**What needs to be done**:
Filter the entries, keeping every line with the word "chevron".

..............................

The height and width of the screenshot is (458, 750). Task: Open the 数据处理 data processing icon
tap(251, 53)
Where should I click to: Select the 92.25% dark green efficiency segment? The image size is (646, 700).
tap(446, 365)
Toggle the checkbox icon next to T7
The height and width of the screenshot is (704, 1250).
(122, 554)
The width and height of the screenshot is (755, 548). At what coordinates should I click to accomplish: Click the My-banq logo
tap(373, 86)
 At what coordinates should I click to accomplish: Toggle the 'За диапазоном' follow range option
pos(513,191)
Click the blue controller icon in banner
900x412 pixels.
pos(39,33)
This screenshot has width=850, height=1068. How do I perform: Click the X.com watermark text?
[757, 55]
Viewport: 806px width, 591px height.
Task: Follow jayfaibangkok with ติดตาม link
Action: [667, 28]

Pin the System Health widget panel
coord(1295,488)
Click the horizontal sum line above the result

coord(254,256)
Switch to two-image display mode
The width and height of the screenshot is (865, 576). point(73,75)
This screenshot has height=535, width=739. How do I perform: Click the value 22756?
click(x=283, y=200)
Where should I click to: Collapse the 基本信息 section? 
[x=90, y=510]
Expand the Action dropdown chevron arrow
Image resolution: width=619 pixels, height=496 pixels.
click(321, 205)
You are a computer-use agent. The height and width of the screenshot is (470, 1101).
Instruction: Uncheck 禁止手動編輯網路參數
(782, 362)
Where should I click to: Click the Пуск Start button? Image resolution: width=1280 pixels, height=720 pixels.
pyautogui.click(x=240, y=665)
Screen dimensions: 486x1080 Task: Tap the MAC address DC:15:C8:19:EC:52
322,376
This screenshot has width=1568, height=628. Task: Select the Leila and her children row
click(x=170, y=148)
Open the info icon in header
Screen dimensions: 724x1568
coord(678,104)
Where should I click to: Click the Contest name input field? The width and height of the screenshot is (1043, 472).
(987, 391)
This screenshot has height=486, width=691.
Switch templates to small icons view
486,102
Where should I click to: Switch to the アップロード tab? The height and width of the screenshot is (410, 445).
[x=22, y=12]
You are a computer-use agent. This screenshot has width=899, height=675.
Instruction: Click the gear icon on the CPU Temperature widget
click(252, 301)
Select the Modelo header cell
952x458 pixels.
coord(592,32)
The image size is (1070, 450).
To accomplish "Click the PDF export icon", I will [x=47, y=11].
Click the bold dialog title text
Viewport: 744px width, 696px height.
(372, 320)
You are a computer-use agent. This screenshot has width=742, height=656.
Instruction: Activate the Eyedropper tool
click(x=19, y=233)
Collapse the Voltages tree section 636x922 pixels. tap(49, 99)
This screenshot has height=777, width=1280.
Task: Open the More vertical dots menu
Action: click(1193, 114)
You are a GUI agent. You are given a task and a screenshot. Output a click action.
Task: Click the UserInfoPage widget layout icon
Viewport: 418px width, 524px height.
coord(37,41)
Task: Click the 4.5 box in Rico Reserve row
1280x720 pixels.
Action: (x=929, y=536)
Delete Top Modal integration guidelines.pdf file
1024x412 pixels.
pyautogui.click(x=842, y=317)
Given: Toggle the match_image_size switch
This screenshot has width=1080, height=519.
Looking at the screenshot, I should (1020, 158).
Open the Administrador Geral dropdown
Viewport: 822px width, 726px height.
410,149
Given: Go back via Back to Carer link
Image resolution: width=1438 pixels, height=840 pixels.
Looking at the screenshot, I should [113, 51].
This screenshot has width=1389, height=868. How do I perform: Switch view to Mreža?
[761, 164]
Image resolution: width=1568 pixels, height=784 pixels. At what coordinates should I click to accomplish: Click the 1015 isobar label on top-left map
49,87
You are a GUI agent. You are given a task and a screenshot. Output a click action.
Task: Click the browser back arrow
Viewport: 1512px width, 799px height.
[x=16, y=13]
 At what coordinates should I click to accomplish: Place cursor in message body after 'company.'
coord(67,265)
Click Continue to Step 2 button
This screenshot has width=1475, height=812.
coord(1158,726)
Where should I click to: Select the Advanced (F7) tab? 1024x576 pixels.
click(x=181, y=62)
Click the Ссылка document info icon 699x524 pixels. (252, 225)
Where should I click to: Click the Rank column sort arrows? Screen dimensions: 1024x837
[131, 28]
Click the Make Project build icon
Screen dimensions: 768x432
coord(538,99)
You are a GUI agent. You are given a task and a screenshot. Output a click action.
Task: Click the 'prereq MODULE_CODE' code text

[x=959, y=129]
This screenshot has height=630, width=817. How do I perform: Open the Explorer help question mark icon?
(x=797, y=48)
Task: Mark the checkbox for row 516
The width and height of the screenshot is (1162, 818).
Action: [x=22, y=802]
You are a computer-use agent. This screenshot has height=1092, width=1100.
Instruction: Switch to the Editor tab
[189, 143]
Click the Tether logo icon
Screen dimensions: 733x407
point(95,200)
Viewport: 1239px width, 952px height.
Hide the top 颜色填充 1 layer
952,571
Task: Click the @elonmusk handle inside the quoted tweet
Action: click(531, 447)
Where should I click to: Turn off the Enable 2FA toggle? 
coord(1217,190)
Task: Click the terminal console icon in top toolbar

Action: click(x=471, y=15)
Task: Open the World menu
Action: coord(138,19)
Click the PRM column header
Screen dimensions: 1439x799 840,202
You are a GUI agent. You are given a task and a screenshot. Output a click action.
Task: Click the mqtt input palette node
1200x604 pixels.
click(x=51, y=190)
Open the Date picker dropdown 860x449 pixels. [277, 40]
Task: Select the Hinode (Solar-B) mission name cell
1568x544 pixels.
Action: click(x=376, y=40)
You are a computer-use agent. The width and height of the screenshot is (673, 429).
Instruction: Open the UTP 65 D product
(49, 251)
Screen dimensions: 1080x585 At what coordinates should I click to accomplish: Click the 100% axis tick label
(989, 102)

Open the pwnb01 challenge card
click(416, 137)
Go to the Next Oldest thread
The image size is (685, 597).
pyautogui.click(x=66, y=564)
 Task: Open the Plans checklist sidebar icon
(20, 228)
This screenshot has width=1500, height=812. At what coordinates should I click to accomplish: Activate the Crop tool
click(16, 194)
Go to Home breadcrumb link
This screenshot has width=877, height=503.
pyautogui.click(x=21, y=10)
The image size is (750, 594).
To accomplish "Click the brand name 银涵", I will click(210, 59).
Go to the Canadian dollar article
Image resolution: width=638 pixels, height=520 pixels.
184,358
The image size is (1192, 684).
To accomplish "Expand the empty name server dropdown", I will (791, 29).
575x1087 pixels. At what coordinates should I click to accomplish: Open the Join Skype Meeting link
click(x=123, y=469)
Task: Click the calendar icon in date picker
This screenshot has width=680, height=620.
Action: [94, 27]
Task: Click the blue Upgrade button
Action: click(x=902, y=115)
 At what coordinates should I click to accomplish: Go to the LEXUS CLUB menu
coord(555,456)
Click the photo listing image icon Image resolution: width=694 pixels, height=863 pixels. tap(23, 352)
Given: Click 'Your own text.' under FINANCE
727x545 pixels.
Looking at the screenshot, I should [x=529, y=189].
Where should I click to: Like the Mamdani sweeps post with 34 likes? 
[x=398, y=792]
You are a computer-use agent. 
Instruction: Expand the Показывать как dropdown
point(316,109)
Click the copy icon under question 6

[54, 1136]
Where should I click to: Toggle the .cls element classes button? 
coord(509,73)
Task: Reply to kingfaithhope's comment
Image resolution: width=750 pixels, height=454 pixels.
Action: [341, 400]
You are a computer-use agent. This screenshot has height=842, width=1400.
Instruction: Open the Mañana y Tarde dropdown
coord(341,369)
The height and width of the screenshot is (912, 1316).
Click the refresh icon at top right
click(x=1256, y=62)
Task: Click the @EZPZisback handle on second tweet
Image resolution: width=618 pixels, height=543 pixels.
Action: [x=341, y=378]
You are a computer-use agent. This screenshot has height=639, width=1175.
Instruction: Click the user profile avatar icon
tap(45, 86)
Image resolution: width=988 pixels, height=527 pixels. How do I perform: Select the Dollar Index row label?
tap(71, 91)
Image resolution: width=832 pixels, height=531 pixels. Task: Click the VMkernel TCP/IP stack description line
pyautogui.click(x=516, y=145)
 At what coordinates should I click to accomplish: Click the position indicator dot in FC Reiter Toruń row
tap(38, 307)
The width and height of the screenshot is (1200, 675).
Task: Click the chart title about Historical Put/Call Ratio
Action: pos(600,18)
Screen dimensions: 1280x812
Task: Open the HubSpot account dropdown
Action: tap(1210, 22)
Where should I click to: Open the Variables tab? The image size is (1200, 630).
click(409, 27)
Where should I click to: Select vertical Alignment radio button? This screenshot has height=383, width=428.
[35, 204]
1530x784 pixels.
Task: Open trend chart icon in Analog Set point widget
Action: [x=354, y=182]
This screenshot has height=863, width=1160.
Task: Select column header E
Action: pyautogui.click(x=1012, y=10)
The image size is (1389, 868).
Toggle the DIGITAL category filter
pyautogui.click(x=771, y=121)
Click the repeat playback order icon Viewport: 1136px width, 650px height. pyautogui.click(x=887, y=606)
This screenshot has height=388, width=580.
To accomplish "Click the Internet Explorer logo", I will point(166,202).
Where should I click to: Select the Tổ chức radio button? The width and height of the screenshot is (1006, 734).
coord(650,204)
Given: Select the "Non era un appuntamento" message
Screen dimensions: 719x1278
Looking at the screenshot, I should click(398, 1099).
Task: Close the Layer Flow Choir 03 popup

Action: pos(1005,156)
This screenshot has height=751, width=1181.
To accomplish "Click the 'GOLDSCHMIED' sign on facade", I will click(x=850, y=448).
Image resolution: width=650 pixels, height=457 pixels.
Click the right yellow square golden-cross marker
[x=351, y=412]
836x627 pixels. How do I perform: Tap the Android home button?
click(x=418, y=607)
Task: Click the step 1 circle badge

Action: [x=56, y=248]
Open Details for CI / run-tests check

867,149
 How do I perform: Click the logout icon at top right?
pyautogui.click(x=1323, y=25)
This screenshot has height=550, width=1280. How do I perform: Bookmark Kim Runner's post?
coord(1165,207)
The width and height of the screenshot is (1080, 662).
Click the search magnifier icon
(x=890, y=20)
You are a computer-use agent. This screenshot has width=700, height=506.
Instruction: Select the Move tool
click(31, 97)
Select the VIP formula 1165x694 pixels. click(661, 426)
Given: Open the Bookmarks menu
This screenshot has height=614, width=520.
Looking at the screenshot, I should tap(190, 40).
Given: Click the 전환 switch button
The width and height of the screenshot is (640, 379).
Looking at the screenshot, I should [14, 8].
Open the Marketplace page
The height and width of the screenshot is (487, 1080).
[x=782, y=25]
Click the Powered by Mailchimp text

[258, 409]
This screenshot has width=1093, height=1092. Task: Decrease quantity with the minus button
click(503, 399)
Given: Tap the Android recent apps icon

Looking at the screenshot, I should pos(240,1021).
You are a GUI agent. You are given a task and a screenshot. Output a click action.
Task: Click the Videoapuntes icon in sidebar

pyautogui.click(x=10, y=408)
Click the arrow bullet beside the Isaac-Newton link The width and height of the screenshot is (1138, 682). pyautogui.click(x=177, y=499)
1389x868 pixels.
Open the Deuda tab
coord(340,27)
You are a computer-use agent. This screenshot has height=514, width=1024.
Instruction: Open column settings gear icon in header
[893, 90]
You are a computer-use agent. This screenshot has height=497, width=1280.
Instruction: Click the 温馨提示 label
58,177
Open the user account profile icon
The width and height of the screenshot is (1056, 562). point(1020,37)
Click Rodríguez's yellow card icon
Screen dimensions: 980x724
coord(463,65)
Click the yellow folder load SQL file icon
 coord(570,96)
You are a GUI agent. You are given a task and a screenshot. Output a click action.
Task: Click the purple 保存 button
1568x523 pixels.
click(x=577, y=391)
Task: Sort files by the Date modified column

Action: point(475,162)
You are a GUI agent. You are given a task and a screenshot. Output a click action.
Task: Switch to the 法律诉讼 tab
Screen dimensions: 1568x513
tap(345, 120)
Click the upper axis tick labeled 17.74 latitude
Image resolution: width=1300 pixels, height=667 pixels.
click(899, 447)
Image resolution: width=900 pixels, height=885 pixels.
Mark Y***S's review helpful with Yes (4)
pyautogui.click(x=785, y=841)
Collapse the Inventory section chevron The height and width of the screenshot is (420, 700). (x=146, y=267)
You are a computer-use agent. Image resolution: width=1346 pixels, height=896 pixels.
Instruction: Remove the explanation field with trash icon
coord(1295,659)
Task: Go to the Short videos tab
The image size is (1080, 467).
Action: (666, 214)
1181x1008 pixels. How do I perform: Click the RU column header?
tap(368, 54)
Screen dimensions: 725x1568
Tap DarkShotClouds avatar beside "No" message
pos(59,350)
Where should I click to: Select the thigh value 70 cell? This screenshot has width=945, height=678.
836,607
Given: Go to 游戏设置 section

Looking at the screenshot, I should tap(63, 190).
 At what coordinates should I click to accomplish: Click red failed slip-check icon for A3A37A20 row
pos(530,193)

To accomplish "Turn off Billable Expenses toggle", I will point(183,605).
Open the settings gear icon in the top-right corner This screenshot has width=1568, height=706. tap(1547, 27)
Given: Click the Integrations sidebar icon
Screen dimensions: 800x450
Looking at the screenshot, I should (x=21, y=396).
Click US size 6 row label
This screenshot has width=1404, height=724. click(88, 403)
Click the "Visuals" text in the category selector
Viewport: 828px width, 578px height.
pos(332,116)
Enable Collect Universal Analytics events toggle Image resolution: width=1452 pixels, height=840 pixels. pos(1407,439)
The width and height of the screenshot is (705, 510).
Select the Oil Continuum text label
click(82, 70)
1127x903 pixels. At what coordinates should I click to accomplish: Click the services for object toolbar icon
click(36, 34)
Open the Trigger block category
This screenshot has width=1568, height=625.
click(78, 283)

..............................

**Answer box**:
Expand the Action dropdown chevron arrow
Collapse the Inventory section chevron The height and width of the screenshot is (420, 700). (x=146, y=267)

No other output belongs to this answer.